Rohypnol, the trade name for Flunitrazepam, is a tranquilliser which causes muscle relaxation and amnesia. It has gained an infamous reputation as a ‘date rape’ drug because there have been cases when it has been mixed with alcohol to incapacitate victims and prevent them from resisting sexual assault.
The song was given its world premiere on BBC Radio 1 today (May 16), but was edited to remove any reference to the drug.
A spokesperson for the band told NME.COM that the group had not provided a radio edit of the song to the station and have no intention of doing so. She said the track was edited by Radio 1 at their end so it would fit into their daytime schedules.
She commented: “We’ve given them the finished track but it’s up to radio to do what they see fit.” It is understood that the band have not heard the edited version, as they are on the way back from a video shoot for the single.
A spokesperson for Radio 1 said that no decisions have yet been made on whether to playlist the single, and the track had been given a “spot play” by Jo Whiley’s show. The word Rohypnol was “masked”, which means a layer of sound was added over it.

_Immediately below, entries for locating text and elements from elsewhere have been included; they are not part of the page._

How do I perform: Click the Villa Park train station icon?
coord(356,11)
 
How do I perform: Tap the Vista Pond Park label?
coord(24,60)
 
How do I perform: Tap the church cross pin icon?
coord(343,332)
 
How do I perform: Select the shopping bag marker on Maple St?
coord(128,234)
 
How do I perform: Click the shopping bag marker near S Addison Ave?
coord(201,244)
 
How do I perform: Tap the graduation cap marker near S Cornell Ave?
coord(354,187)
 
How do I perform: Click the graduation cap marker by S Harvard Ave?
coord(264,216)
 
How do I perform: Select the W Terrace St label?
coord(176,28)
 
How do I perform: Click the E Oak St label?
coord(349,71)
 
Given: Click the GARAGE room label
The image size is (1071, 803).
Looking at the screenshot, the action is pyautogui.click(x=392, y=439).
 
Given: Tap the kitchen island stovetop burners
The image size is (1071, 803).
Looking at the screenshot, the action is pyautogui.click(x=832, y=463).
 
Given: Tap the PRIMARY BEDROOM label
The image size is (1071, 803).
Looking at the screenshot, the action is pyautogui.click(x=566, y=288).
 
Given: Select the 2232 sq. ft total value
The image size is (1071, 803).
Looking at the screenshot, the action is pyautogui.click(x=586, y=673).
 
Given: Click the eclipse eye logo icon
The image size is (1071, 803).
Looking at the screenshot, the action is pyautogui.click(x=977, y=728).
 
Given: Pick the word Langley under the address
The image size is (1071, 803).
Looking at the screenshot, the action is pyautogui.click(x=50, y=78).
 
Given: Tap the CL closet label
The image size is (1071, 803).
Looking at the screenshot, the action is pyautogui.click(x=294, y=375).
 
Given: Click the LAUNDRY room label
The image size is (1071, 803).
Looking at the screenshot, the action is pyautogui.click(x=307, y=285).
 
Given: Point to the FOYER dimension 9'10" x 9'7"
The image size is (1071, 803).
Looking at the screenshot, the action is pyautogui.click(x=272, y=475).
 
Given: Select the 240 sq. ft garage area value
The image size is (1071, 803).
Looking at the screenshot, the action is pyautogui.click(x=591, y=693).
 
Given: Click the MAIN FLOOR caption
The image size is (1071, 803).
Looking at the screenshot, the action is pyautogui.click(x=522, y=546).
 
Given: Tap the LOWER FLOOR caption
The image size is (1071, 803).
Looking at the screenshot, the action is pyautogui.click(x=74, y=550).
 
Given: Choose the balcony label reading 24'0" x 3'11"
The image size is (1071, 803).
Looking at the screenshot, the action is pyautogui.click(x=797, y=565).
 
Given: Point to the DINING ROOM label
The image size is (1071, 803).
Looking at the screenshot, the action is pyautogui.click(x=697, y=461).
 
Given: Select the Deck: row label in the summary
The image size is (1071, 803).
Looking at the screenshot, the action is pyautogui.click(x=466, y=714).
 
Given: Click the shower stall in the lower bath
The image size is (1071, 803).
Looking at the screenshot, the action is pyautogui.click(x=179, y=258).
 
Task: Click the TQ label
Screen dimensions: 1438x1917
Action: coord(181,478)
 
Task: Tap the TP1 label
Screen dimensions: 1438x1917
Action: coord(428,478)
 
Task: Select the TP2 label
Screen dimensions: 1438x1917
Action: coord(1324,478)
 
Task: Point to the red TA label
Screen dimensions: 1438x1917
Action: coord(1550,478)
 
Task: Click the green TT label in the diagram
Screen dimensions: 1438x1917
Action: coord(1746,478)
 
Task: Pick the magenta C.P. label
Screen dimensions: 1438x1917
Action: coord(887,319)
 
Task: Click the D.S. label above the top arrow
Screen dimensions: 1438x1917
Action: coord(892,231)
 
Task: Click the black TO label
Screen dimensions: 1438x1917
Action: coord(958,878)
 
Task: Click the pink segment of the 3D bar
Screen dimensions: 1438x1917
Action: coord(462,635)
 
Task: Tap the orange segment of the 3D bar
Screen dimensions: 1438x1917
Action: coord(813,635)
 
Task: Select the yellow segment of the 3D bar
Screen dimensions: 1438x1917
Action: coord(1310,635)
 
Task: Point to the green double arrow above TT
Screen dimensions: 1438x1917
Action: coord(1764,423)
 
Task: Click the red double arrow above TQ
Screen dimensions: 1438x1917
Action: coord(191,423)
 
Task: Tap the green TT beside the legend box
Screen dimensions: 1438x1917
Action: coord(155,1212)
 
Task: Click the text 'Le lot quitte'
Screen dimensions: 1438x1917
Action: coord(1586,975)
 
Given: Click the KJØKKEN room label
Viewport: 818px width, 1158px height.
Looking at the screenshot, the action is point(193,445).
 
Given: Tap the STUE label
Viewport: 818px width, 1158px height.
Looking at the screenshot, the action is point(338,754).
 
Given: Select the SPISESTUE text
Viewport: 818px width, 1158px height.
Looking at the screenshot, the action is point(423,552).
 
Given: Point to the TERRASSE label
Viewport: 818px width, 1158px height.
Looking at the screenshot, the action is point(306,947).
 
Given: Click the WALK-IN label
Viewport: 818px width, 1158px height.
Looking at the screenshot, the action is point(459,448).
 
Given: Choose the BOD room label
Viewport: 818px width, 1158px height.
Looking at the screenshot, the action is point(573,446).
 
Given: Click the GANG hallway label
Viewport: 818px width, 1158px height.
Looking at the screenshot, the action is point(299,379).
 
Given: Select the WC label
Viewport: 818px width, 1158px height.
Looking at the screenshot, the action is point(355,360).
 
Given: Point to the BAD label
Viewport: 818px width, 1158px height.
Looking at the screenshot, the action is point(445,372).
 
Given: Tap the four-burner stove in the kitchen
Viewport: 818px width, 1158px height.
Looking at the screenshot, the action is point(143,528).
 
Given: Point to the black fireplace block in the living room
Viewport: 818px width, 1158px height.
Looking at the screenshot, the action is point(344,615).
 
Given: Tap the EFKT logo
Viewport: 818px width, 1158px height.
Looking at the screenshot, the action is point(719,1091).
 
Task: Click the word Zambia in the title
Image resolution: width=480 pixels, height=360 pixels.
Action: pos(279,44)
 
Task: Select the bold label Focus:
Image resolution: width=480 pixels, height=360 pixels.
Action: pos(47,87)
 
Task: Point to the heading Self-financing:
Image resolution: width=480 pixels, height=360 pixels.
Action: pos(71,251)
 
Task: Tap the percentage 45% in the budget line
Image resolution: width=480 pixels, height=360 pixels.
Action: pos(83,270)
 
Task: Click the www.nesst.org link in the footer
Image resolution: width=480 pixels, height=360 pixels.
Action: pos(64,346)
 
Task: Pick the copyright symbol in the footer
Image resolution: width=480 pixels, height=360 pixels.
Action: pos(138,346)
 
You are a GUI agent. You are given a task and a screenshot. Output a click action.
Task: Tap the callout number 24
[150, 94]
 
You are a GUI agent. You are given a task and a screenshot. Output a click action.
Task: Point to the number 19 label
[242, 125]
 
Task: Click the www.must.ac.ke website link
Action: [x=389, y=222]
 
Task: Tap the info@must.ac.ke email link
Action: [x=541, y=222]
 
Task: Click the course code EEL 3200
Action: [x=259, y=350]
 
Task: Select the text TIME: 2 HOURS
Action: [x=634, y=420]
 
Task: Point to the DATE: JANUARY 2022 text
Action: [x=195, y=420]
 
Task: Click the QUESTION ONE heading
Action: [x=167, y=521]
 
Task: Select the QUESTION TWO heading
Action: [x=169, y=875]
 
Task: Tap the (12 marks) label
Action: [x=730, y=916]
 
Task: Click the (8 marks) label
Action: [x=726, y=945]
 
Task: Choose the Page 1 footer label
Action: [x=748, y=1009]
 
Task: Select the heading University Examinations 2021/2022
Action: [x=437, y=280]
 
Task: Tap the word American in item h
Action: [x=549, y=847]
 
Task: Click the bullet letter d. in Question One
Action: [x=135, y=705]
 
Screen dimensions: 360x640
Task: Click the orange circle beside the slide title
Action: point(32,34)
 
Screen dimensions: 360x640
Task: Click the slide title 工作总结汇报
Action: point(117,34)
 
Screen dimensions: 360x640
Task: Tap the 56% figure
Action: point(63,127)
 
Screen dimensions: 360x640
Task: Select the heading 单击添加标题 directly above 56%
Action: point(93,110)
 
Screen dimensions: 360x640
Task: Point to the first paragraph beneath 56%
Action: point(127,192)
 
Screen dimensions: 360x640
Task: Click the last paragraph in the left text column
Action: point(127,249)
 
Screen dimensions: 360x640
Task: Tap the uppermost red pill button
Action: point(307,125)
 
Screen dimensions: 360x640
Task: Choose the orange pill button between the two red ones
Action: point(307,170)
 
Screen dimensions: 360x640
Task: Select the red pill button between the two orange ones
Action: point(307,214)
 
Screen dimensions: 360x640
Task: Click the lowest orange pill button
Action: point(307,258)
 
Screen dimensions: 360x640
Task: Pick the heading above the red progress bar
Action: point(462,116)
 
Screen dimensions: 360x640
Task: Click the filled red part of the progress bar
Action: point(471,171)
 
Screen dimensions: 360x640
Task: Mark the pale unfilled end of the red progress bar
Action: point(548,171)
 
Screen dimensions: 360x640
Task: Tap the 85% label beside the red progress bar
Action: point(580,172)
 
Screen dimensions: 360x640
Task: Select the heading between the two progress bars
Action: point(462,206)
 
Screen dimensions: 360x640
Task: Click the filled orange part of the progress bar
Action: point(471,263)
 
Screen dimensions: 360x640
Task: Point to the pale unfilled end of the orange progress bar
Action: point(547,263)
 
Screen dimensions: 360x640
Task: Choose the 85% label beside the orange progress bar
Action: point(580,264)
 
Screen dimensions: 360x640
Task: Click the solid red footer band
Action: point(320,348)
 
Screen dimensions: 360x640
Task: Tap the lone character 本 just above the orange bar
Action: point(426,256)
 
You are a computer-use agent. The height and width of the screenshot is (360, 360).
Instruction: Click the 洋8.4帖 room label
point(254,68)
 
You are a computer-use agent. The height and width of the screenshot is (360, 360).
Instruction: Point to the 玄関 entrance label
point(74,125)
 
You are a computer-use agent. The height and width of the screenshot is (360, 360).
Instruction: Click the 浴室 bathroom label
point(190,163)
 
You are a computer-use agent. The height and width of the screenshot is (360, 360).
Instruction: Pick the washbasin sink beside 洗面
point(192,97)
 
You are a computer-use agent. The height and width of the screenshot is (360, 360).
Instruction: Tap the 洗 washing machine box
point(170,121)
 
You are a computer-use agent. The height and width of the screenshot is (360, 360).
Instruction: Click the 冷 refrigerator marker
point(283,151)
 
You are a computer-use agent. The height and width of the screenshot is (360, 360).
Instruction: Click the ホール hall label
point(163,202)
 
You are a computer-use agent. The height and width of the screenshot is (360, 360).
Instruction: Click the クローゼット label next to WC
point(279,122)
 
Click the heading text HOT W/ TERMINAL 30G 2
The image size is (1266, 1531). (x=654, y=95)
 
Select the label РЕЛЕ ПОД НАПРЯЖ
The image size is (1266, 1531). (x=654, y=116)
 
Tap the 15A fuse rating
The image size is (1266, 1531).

The single, released on July 1, is Prodigy’s first new material in five years. Described by mainman Liam Howlett as, “a wall of fucking noise”, ‘Baby’s Got A Temper’ is a heavy, brutal clash of hard beats, electronic rhythms, guitar riffs and Keith Flint’s trademark dirty vocals.
Despite the obvious controversy any song celebrating Rohypnol is bound to cause, the Prodigy insist their song has nothing to do with date rape. Keith Flint told NME.COM: “I don’t know its true medical title. Have I tried it? Oh yeah, absolutely. That’s what the song’s about. It’s a reflection on going out, maybe doing cocaine, then doing downers. Y’know, some people do all manner of downers and Rohypnol is one of them.”